The in operator in Python (for list, string, dictionary, etc.)

Modified: | Tags: Python, List

In Python, the in and not in operators test membership in lists, tuples, dictionaries, and so on.

The in keyword is also used in for statements and list comprehensions. See the following articles for details.

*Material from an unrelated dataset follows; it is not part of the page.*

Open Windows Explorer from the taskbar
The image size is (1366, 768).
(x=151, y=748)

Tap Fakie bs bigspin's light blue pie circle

How to use the in operator

Basic usage

x in y returns True if x is included in y, and False otherwise.

print(1 in [0, 1, 2])
# True

print(100 in [0, 1, 2])
# False
source: in_basic.py

The in operator can be used not only with list, but also with other iterable objects such as tuple, set, and range.

print(1 in (0, 1, 2))
# True

print(1 in {0, 1, 2})
# True

print(1 in range(3))
# True
source: in_basic.py

Details about dictionaries (dict) and strings (str) are described later.

Test for value equality

The in operator tests for value equality. It returns True if the values are equal, even if their types are different.

print(1.0 == 1)
# True

print(1.0 in [0, 1, 2])
# True

print(True == 1)
# True

print(True in [0, 1, 2])
# True
source: in_basic.py

Note that bool is a subclass of int, so True and False are equivalent to 1 and 0.

With the if statement

Since the in operator returns a boolean value (True or False), it can be used directly in if statements.

l = [0, 1, 2]
i = 0

if i in l:
    print(f'{i} is a member of {l}.')
else:
    print(f'{i} is not a member of {l}.')
# 0 is a member of [0, 1, 2].
source: in_basic.py
l = [0, 1, 2]
i = 100

if i in l:
    print(f'{i} is a member of {l}.')
else:
    print(f'{i} is not a member of {l}.')
# 100 is not a member of [0, 1, 2].
source: in_basic.py

Note that lists, tuples, strings, and other iterable objects are evaluated as False if empty, and to True otherwise. To check if an object is empty, use the object itself.

l = [0, 1, 2]

if l:
    print(f'{l} is not empty.')
else:
    print(f'{l} is empty.')
# [0, 1, 2] is not empty.
source: in_basic.py
l = []

if l:
    print(f'{l} is not empty.')
else:
    print(f'{l} is empty.')
# [] is empty.
source: in_basic.py

For truth value testing for each type, see the following article:

in for the dictionary (dict)

The in operator for dictionaries (dict) checks for the presence of a key.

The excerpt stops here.